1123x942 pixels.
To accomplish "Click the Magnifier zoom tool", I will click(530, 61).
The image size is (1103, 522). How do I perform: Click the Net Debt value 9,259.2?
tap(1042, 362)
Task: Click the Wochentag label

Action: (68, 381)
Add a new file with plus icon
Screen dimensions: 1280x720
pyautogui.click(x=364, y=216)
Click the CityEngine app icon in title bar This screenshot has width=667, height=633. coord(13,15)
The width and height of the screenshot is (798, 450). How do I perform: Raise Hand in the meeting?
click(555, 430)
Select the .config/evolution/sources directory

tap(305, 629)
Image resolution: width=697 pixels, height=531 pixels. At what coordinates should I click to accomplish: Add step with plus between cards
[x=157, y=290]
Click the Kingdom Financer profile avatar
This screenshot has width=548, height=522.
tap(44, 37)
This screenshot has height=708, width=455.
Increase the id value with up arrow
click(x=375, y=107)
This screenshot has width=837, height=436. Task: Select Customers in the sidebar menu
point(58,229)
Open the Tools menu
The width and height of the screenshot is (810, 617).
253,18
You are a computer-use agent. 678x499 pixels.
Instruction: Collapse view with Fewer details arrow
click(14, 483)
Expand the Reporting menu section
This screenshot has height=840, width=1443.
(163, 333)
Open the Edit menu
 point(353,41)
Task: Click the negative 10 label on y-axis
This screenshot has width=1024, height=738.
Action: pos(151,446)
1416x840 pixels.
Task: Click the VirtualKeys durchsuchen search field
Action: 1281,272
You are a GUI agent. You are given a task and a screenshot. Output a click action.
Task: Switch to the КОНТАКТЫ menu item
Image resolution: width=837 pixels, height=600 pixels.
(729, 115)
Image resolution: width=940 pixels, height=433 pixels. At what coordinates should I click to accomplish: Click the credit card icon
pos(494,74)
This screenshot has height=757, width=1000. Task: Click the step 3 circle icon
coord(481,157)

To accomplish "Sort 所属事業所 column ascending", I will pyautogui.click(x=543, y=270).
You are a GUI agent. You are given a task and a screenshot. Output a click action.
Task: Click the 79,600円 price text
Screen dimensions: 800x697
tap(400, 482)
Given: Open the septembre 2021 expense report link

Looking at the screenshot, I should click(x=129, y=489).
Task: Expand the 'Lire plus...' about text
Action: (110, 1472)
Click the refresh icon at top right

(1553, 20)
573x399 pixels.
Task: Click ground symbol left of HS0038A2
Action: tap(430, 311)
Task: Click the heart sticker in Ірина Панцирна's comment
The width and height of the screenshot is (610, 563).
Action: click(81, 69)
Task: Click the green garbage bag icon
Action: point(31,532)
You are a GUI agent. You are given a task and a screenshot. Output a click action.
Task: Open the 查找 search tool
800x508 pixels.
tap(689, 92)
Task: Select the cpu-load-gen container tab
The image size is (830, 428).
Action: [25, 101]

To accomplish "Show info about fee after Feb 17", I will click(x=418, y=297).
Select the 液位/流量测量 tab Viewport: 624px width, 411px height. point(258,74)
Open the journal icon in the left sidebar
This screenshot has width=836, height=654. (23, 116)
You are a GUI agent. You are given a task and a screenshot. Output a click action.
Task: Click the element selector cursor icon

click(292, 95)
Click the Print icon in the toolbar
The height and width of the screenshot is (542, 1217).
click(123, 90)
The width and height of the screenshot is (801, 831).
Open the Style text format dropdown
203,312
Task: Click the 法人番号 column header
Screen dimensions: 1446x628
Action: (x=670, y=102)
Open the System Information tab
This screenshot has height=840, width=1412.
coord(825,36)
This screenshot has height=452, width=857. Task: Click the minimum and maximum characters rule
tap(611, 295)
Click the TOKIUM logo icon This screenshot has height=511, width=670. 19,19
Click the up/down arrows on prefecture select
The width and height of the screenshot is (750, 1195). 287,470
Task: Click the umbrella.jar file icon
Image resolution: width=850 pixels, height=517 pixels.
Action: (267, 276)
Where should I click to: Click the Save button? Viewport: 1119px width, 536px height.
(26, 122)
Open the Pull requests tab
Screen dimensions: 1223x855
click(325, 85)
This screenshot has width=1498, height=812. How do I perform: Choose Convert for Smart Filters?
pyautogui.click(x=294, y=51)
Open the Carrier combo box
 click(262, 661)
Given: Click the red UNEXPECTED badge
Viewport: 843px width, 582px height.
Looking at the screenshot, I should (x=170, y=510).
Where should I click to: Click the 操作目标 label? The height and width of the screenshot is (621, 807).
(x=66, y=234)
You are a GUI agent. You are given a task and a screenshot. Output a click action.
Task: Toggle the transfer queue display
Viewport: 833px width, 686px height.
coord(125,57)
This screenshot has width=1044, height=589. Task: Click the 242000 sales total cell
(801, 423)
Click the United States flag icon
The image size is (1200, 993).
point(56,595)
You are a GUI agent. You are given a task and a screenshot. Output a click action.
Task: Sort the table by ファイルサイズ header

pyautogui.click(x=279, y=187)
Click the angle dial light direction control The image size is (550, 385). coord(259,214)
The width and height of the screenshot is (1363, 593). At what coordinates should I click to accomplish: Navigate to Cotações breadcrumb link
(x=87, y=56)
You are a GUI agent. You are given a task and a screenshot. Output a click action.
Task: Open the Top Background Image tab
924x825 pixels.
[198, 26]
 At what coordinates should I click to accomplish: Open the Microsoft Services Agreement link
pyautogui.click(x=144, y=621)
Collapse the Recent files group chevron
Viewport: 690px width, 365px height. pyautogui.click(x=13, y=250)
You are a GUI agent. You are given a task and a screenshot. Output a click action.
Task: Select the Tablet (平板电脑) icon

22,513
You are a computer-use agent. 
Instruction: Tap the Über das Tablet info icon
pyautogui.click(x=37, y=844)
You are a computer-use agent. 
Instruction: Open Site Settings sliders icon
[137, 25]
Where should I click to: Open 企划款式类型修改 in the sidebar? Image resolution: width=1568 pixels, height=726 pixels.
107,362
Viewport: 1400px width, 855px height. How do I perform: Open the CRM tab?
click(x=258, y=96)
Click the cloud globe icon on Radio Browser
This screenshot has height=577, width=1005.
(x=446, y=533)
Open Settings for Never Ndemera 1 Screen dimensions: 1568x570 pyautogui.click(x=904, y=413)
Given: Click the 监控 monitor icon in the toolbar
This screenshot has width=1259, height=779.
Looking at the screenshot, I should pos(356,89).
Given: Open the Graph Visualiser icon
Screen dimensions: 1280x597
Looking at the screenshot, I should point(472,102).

-*-

#### ABOUT THIS EXERCISE
Looking at the entries above, can you reproduce exactly the lines from the one that holds "The width and height of the screenshot is (610, 563)." through the one that holds "Open the System Information tab", and only those?

#### ANSWER FOR THIS EXERCISE
The width and height of the screenshot is (610, 563).
Action: click(81, 69)
Task: Click the green garbage bag icon
Action: point(31,532)
You are a GUI agent. You are given a task and a screenshot. Output a click action.
Task: Open the 查找 search tool
800x508 pixels.
tap(689, 92)
Task: Select the cpu-load-gen container tab
The image size is (830, 428).
Action: [25, 101]

To accomplish "Show info about fee after Feb 17", I will click(x=418, y=297).
Select the 液位/流量测量 tab Viewport: 624px width, 411px height. point(258,74)
Open the journal icon in the left sidebar
This screenshot has width=836, height=654. (23, 116)
You are a GUI agent. You are given a task and a screenshot. Output a click action.
Task: Click the element selector cursor icon

click(292, 95)
Click the Print icon in the toolbar
The height and width of the screenshot is (542, 1217).
click(123, 90)
The width and height of the screenshot is (801, 831).
Open the Style text format dropdown
203,312
Task: Click the 法人番号 column header
Screen dimensions: 1446x628
Action: (x=670, y=102)
Open the System Information tab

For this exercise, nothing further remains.